===== Exercise input

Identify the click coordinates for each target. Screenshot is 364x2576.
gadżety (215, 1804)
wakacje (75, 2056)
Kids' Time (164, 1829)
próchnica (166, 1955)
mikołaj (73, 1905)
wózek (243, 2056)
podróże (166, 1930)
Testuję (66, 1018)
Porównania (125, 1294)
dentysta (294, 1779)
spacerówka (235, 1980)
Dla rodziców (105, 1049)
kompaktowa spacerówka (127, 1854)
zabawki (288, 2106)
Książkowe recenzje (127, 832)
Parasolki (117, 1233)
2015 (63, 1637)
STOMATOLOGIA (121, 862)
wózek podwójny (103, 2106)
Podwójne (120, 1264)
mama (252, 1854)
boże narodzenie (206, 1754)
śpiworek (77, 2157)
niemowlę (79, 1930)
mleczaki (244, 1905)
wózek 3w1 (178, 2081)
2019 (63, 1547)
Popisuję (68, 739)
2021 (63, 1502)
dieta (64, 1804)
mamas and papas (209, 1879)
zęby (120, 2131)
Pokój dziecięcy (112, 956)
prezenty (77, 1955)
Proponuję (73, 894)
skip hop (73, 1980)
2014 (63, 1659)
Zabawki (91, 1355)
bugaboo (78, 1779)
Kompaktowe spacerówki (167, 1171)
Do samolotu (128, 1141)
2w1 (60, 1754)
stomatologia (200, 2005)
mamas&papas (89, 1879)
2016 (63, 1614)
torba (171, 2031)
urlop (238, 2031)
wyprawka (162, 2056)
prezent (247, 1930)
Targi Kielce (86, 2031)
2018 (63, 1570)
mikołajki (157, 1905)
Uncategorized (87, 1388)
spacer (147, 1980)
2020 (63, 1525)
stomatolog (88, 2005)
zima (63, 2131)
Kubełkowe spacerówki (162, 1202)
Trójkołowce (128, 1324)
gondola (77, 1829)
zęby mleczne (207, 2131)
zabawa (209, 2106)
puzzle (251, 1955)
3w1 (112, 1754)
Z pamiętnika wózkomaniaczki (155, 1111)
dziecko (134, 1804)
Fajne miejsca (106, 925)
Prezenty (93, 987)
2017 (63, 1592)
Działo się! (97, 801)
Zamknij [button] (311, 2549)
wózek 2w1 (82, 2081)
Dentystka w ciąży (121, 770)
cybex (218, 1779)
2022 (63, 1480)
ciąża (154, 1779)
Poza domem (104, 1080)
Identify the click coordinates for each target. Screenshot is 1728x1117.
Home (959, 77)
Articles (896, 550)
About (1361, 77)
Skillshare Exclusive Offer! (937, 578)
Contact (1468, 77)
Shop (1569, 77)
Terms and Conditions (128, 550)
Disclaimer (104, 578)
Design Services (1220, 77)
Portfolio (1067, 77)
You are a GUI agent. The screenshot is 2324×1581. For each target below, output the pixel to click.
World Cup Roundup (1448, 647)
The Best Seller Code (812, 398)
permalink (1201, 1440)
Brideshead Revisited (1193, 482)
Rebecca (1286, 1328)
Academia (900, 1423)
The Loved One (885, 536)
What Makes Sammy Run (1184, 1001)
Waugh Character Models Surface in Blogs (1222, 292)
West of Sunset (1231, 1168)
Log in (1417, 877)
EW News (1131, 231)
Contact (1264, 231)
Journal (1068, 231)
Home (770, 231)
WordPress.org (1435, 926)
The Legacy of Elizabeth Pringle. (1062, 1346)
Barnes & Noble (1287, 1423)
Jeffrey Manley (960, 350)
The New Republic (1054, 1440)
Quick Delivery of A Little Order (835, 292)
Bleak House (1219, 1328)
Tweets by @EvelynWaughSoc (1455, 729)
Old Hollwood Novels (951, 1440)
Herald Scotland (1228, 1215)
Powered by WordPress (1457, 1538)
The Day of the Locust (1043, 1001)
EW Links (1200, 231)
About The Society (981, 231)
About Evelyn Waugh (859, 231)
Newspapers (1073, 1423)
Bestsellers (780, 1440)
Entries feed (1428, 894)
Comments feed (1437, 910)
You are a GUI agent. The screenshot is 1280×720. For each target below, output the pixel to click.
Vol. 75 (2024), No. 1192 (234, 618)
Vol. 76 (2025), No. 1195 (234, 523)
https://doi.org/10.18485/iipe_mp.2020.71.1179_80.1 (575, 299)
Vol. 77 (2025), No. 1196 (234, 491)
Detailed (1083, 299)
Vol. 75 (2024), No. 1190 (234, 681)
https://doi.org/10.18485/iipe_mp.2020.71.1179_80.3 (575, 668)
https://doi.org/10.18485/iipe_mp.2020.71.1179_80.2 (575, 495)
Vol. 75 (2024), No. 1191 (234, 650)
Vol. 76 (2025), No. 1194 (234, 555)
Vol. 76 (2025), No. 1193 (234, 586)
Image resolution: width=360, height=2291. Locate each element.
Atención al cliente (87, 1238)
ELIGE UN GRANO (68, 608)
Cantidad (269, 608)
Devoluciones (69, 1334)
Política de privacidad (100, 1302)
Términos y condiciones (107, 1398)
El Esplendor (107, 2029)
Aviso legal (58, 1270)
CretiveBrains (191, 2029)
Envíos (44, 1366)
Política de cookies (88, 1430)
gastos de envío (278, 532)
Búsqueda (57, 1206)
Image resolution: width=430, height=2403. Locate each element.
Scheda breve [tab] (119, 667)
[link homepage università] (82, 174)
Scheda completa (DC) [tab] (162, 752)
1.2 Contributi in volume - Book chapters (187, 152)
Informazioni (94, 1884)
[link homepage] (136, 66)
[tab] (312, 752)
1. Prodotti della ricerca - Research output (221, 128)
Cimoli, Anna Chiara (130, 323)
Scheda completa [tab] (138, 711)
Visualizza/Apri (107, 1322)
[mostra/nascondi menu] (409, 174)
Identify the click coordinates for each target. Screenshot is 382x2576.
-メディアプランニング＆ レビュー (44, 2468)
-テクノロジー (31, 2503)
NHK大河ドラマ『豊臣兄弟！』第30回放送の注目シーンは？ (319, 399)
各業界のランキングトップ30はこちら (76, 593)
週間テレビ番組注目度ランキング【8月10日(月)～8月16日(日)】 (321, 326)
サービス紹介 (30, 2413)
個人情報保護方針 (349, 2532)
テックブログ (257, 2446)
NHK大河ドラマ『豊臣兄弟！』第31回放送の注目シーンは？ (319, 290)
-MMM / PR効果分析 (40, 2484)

==========

Only the lines from the beginning of the listing through the line containing "dentysta (294, 1779)" are wanted, each restated word for word.

### Task output
Identify the click coordinates for each target. Screenshot is 364x2576.
gadżety (215, 1804)
wakacje (75, 2056)
Kids' Time (164, 1829)
próchnica (166, 1955)
mikołaj (73, 1905)
wózek (243, 2056)
podróże (166, 1930)
Testuję (66, 1018)
Porównania (125, 1294)
dentysta (294, 1779)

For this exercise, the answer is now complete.